Copy every one of the following records word for word, without changing anything.

-- start Extracted entries --

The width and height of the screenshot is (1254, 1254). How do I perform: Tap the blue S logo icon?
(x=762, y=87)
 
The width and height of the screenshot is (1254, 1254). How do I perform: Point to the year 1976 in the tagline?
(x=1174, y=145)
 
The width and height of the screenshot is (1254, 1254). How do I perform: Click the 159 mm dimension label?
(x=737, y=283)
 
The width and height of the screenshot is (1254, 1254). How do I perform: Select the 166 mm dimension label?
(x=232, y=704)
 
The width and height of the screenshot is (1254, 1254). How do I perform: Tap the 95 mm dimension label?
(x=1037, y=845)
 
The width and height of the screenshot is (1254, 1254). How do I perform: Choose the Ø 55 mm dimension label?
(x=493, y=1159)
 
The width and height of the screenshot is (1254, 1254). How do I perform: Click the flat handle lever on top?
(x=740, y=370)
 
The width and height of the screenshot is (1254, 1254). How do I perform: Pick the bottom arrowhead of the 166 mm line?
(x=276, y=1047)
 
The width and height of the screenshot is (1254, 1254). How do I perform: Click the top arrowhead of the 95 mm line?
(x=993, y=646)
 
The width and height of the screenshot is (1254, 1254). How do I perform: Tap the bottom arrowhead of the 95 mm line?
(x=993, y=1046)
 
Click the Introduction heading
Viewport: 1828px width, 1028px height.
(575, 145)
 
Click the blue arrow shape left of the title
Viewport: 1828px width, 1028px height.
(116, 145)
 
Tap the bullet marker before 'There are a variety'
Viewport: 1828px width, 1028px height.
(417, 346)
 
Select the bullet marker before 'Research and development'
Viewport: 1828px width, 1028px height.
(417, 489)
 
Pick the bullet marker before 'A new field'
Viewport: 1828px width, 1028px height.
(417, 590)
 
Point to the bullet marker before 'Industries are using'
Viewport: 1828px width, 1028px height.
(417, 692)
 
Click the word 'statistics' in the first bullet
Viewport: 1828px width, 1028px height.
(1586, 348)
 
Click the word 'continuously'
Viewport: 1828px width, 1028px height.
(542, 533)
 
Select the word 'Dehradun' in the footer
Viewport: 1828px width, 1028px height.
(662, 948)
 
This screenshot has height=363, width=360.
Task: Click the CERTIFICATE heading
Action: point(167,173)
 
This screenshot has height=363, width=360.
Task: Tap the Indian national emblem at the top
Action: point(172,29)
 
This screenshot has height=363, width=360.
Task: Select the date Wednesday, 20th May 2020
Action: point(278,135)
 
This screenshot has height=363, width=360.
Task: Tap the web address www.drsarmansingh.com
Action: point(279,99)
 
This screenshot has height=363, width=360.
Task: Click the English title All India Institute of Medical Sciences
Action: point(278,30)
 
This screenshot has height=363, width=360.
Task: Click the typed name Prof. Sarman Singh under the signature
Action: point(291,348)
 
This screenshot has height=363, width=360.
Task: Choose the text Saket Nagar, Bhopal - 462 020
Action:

-- end Extracted entries --

The solution
The width and height of the screenshot is (1254, 1254). How do I perform: Tap the blue S logo icon?
(x=762, y=87)
 
The width and height of the screenshot is (1254, 1254). How do I perform: Point to the year 1976 in the tagline?
(x=1174, y=145)
 
The width and height of the screenshot is (1254, 1254). How do I perform: Click the 159 mm dimension label?
(x=737, y=283)
 
The width and height of the screenshot is (1254, 1254). How do I perform: Select the 166 mm dimension label?
(x=232, y=704)
 
The width and height of the screenshot is (1254, 1254). How do I perform: Tap the 95 mm dimension label?
(x=1037, y=845)
 
The width and height of the screenshot is (1254, 1254). How do I perform: Choose the Ø 55 mm dimension label?
(x=493, y=1159)
 
The width and height of the screenshot is (1254, 1254). How do I perform: Click the flat handle lever on top?
(x=740, y=370)
 
The width and height of the screenshot is (1254, 1254). How do I perform: Pick the bottom arrowhead of the 166 mm line?
(x=276, y=1047)
 
The width and height of the screenshot is (1254, 1254). How do I perform: Click the top arrowhead of the 95 mm line?
(x=993, y=646)
 
The width and height of the screenshot is (1254, 1254). How do I perform: Tap the bottom arrowhead of the 95 mm line?
(x=993, y=1046)
 
Click the Introduction heading
Viewport: 1828px width, 1028px height.
(575, 145)
 
Click the blue arrow shape left of the title
Viewport: 1828px width, 1028px height.
(116, 145)
 
Tap the bullet marker before 'There are a variety'
Viewport: 1828px width, 1028px height.
(417, 346)
 
Select the bullet marker before 'Research and development'
Viewport: 1828px width, 1028px height.
(417, 489)
 
Pick the bullet marker before 'A new field'
Viewport: 1828px width, 1028px height.
(417, 590)
 
Point to the bullet marker before 'Industries are using'
Viewport: 1828px width, 1028px height.
(417, 692)
 
Click the word 'statistics' in the first bullet
Viewport: 1828px width, 1028px height.
(1586, 348)
 
Click the word 'continuously'
Viewport: 1828px width, 1028px height.
(542, 533)
 
Select the word 'Dehradun' in the footer
Viewport: 1828px width, 1028px height.
(662, 948)
 
This screenshot has height=363, width=360.
Task: Click the CERTIFICATE heading
Action: point(167,173)
 
This screenshot has height=363, width=360.
Task: Tap the Indian national emblem at the top
Action: point(172,29)
 
This screenshot has height=363, width=360.
Task: Select the date Wednesday, 20th May 2020
Action: point(278,135)
 
This screenshot has height=363, width=360.
Task: Tap the web address www.drsarmansingh.com
Action: point(279,99)
 
This screenshot has height=363, width=360.
Task: Click the English title All India Institute of Medical Sciences
Action: point(278,30)
 
This screenshot has height=363, width=360.
Task: Click the typed name Prof. Sarman Singh under the signature
Action: point(291,348)
 
This screenshot has height=363, width=360.
Task: Choose the text Saket Nagar, Bhopal - 462 020
Action:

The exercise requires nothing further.